Keith delivers consistently from soft ballads, accompanying himself on a solo acoustic guitar, to hard-driving rock songs, with the full band cranking out ear-splitting sounds. He plays acoustic guitar, electric guitar, and on one special number, sung to his wife (Nicole Kidman, who was in the audience last night), he played electric keyboards (very well!).
We sat pretty far back and reasonably high up (these shows are nearly sold out before tickets go on sale, let’s not even get started on that nonsense, or the outrageous fees associated with purchasing via TicketMaster). That makes the people on the stage look like hand puppets. Here’s a view from our seats:
Similar to last year, but still quite different this time, Keith overcomes that by projecting the action on very large screens at the back of the stage, and large (but much smaller ones) to the left and right of the stage. The effect is generally excellent, and you really do feel that you’re part of the show, and not just a distant observer.
Here are a group of shots to give you a sense. In most, you can see the people on the stage, in front of the giant screens. You can click on any picture in this post to see a larger version:
To somewhat compensate for the fact that very few people can experience him up close and personal, Keith spends a decent amount of time moving around in the crowd. The simplest thing is that he has a ramp at either end of the stage where he plays to the crowds on either side, as if they were center stage!

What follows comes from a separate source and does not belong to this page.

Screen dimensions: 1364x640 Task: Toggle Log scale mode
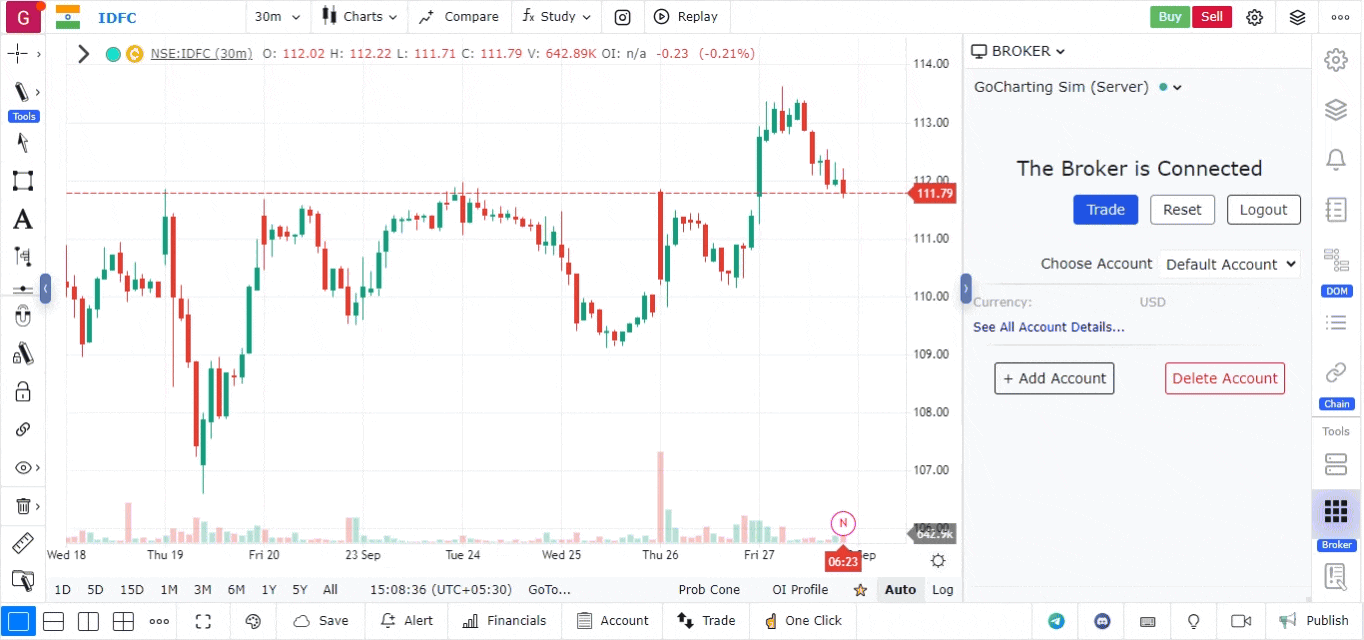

The more complex maneuvers involve a few bodyguards leading (and trailing) the way as he runs through the crowd, continuing to sing and play the guitar while moving, until he settles somewhere. Twice, he ended up on a tiny alternate stage toward that back of the floor area. At most it was a 6’ x 6’ platform (it could have been as small as 4’ x 4’).

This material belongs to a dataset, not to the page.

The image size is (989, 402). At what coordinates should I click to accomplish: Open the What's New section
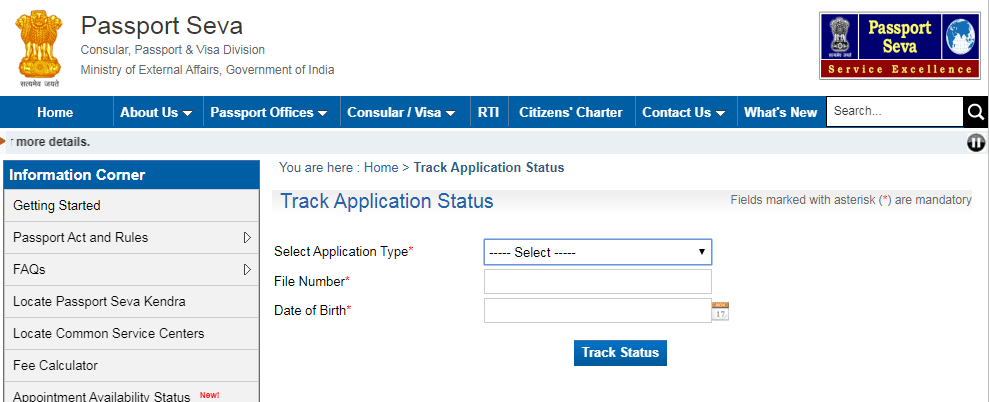pos(780,112)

The first time he made his way back there, he played a solo number on electric guitar, leading it off by asking the crowd “Who has the good seats now?” 🙂
He followed that by sitting down for a soulful acoustic number, accompanied subtly but gorgeously by the drums (perhaps a whisper of some other instruments) which were still back on the original (darkened) stage. Then the lights came up on the stage, and the full band played another number, with all of them seated on the stage, as Keith remained seated on the mini-stage in the back.
There was no buffer zone from the mini-stage to the crowd back there, so Keith was high-fiving and shaking hands with a lot of people between songs. He then promptly made his way back to the main stage, while singing and playing the guitar the entire way through the crowd.

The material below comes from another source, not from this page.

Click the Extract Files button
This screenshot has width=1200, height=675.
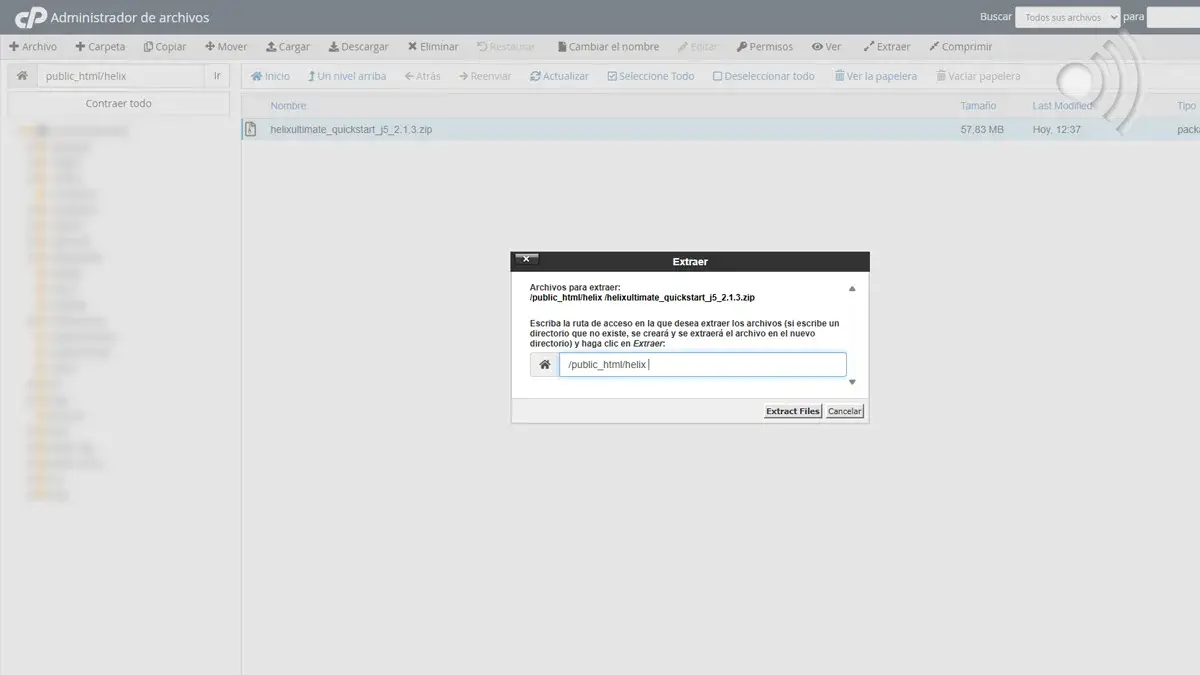[792, 410]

He descended into the crowd at least three more times. He went into the stands, and sang part of a song surrounded by the folks, no stage involved. He then made his way back to the mini-stage for part of a song, and from there, worked his way back to the main stage through the other side of the floor.
None of it feels like a trick, even though it obviously is, as you feel his desire to connect with, and give value to the audience, even those that are stuck far away from the main stage. He pulls it off perfectly, every time. When they show the beaming faces on the big screens, even if you’re not one of them, you feel the same elation on their behalf.
He warned the audience early on that this wasn’t going to be a short show, and he told the truth. Including a very nice encore, Keith was on stage for nearly two hours and 15 minutes! Don’t forget, there was also an opening act!
About 3/4’s of the way in, Keith invited Sugarland to join him. They did a stunning number that was 50% a capella and 50% with Keith and Kristian playing their guitars. Fantastic!
I mentioned his generosity, and I’d like to go into a bit more detail on that. I’ll start with his band. Nearly all artists introduce each member of their band by name at least once in the show. Not all do, and there will be an example of that later on. Keith goes way beyond just introducing them, and aside from the wonderful spirit in which he does it, for me personally, it made a big difference in another way.
Here are some good shots of the band on the big screens:
There are five people in Keith’s band. Three of them play any number of stringed instruments, one of them plays the electric bass and there is a drummer. While it’s inconceivable that the band members aren’t among the best musicians around (after all, Keith can obviously have his pick), the general sound is so loud, and Keith is such a highlight in most songs, that it’s really hard to notice any of the band members too critically.
In particular, except for when the banjo is the lead-in to a song, it’s hard to even hear that the banjo is being played (later on in the same song). So, rather than just introduce each member, Keith explains what their expertise is, and then gives each of them (individually) the main mic, center stage, and let’s them have the sole spotlight for 2-3 minutes each.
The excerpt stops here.